The suggested rules stretch the range of required execution procedures to cover any claims the debtor may have against exchanges or other third parties in addition to the crypto directly held by a debtor. Once a seizure order is issued, exchanges will be expected to stop any disposal of the assets and immediately move them to a specified enforcement official. The rules also describe liquidation procedures that let courts either straight assign the seized bitcoin to the creditor or instruct an enforcement officer to sell it at the current market value. The framework lets assets lacking liquidity be converted into more easily traded tokens, like Bitcoin, before sale.
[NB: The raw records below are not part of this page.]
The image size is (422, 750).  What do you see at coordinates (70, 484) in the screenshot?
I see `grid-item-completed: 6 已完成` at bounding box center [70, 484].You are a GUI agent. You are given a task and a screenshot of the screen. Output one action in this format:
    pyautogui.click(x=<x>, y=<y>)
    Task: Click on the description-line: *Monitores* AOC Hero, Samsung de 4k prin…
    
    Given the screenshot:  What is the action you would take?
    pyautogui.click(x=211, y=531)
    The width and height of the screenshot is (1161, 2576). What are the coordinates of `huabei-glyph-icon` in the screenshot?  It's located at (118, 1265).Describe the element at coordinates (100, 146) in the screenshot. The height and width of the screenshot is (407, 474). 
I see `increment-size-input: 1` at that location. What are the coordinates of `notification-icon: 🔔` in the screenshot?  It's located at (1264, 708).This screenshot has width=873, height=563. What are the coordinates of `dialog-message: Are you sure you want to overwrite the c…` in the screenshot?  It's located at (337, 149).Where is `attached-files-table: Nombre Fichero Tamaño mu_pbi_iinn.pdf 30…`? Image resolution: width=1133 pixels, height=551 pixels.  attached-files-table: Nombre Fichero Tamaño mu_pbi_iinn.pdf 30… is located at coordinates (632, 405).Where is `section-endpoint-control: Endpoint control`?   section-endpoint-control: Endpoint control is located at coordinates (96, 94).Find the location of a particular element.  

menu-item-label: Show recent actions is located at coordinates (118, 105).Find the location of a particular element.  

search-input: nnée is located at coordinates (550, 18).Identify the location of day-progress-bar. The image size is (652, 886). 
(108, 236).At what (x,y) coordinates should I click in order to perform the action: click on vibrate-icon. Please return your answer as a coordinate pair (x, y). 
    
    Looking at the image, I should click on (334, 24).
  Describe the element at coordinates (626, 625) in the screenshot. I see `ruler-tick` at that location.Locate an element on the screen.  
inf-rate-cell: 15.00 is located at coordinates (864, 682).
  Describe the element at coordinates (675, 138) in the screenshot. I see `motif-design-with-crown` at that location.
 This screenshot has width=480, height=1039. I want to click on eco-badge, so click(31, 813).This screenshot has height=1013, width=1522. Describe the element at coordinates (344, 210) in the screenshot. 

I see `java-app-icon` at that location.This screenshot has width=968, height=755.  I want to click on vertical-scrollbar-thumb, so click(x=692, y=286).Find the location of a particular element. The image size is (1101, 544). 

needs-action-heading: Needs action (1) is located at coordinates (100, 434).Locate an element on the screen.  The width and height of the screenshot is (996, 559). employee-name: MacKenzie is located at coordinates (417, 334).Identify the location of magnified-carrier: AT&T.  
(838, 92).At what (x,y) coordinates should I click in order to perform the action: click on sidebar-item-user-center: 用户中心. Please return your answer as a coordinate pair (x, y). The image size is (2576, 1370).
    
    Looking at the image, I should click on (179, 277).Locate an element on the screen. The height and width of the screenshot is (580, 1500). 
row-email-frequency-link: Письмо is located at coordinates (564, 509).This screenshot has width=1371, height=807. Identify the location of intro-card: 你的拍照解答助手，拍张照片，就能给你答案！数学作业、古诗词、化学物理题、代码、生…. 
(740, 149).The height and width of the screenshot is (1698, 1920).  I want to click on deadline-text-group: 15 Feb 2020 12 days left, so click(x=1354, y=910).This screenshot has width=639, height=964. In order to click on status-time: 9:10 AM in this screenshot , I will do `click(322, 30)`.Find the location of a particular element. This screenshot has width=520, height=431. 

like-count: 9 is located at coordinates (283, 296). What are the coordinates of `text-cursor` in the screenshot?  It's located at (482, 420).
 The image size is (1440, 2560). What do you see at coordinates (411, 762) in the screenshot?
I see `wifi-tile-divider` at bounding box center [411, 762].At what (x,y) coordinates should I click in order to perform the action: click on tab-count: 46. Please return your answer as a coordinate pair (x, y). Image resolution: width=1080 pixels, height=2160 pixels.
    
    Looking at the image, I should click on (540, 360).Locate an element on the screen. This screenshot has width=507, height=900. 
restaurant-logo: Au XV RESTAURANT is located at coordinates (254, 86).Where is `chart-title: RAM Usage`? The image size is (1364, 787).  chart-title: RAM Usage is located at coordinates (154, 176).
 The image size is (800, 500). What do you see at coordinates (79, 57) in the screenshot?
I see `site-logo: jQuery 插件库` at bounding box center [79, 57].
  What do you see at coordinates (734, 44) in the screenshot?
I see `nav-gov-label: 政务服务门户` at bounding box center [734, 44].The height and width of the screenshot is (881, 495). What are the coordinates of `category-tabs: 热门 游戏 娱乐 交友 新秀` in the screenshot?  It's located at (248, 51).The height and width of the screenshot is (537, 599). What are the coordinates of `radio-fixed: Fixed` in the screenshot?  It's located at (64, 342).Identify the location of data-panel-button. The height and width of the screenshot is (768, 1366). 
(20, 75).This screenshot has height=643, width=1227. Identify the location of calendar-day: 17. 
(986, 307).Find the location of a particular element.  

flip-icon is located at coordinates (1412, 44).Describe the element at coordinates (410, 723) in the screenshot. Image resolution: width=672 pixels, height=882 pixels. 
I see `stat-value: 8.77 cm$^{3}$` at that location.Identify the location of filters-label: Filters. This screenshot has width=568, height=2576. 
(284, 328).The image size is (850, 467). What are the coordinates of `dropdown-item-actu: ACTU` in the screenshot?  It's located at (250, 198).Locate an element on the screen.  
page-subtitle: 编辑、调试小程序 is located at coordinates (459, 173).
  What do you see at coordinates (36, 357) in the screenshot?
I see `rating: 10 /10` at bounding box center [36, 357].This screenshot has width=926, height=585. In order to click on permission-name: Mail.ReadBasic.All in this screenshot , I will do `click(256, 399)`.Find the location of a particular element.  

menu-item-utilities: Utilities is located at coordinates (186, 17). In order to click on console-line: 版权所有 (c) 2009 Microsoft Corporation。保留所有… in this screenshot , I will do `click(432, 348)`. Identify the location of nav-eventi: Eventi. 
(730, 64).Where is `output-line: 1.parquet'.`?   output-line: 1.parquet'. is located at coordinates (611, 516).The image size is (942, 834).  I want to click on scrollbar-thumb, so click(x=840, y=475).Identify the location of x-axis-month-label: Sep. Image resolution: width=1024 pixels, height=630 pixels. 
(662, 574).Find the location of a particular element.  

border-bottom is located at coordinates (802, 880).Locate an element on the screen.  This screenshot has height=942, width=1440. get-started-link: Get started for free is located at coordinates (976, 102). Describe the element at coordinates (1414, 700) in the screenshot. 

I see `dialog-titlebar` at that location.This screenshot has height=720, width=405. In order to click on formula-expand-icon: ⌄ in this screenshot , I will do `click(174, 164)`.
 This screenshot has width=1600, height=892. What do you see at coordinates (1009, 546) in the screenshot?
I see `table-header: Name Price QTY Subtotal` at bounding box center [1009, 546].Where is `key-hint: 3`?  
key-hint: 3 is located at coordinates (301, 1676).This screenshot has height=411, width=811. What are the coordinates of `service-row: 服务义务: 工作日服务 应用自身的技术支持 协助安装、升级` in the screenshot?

The draft also adds temporary seizure and injunction tools. These regulations seek to stop debtors from moving their crypto assets to other wallets while lawsuits are pending, therefore guaranteeing the integrity of the seizure process. This program supports South Korea's growing focus on strong crypto enforcement based on prior acknowledgements by its courts and tax authorities that crypto assets are seized property, therefore greatly simplifying and operationally clarifying the treatment of digital assets in civil debt situations.